Motivation
Objectives
Browse commits and branches of a Git repository.
Remember that commits are like snapshots of the repository at a certain point in time.
Know the difference between Git (something that tracks changes) and GitHub/GitLab (a web platform to host Git repositories).
Why do we need to keep track of versions?
Version control is an answer to the following questions (do you recognize some of them?):
“It broke … hopefully I have a working version somewhere?”
“Can you please send me the latest version?”
“Where is the latest version?”
“Which version are you using?”
“Which version have the authors used in the paper I am trying to reproduce?”
“Found a bug! Since when was it there?”
“I am sure it used to work. When did it change?”
“My laptop is gone. Is my thesis now gone?”
Demonstration
Example repository: https://github.com/workshop-material/planets
Commits are like snapshots and if we break something we can go back to a previous snapshot.
Commits carry metadata about changes: author, date, commit message, and a checksum.
Branches are like parallel universes where you can experiment with changes without affecting the default branch: https://github.com/workshop-material/planets/network (“Insights” -> “Network”)
With version control we can annotate code (example).
Collaboration: We can fork (make a copy on GitHub), clone (make a copy to our computer), review, compare, share, and discuss.
Code review: Others can suggest changes using pull requests or merge requests. These can be reviewed and discussed before they are merged. Conceptually, they are similar to “suggesting changes” in Google Docs.

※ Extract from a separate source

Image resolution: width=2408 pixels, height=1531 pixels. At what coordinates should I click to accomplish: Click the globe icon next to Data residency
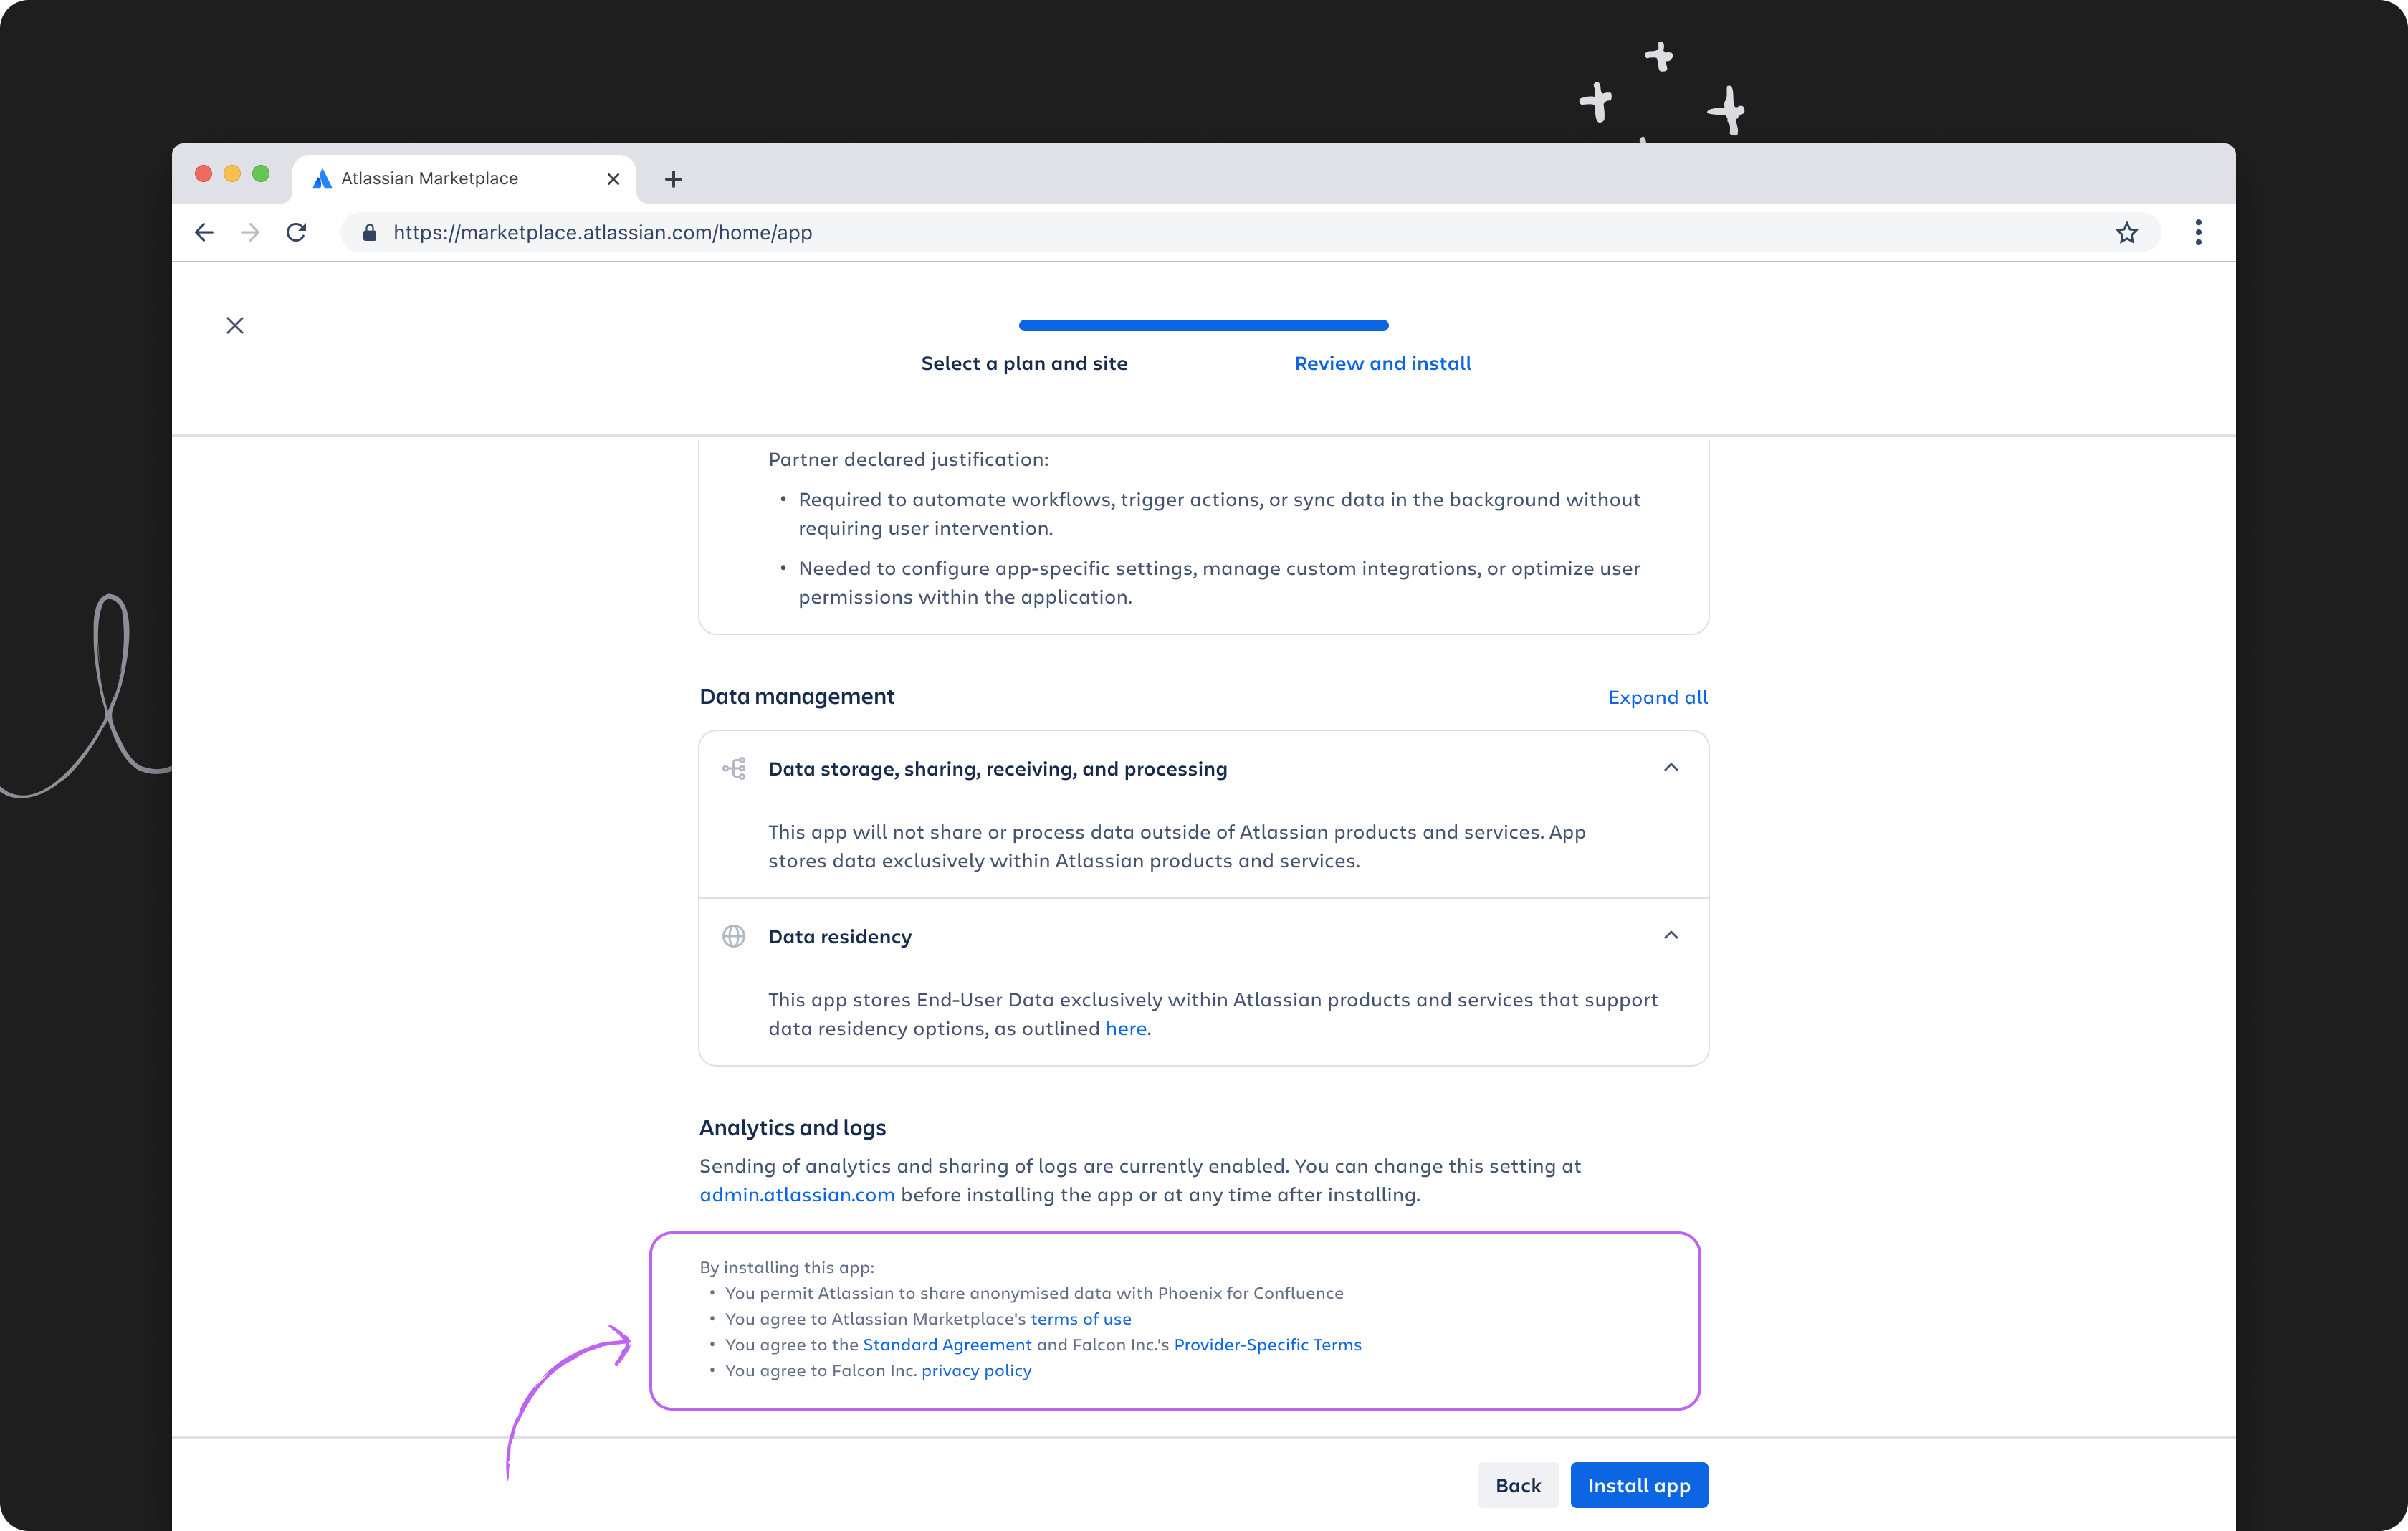click(x=735, y=936)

Features: roll-back, branching, merging, collaboration
Roll-back: you can always go back to a previous version and compare
Branching and merging:
Work on different ideas at the same time
You can experiment with an idea and discard it if it turns out to be a bad idea
Different people can work on the same code/project without interfering
Collaboration: review, compare, share, discuss
Talking about code
Which of these two is more practical?
“Clone the code, go to the file ‘simulate.py’, and search for ‘force_between_planets’. Oh! But make sure you use the version from September 2024.”
Or I can send you a permalink: https://github.com/workshop-material/planets/blob/1343ac0/simulate.py#L31C5-L39
What we typically like to snapshot
Software (this is how it started but Git/GitHub can track a lot more)
Scripts
Documents (plain text files much better suitable than Word documents)
Manuscripts (Git is great for collaborating/sharing LaTeX or Quarto manuscripts)
Configuration files
Website sources
Data
Discussion
In this example somebody tried to keep track of versions without a version control system tool like Git. Discuss the following directory listing. What possible problems do you anticipate with this kind of “version control”:
myproject-2019.zip
myproject-2020-february.zip
myproject-2021-august.zip
myproject-2023-09-19-working.zip
myproject-2023-09-21.zip
myproject-2023-09-21-test.zip
myproject-2023-09-21-myversion.zip
myproject-2023-09-21-newfeature.zip
...
(100 more files like these)
Solution
Giving a version to a collaborator and merging changes later with own changes sounds like lots of work.
What if you discover a bug and want to know since when the bug existed?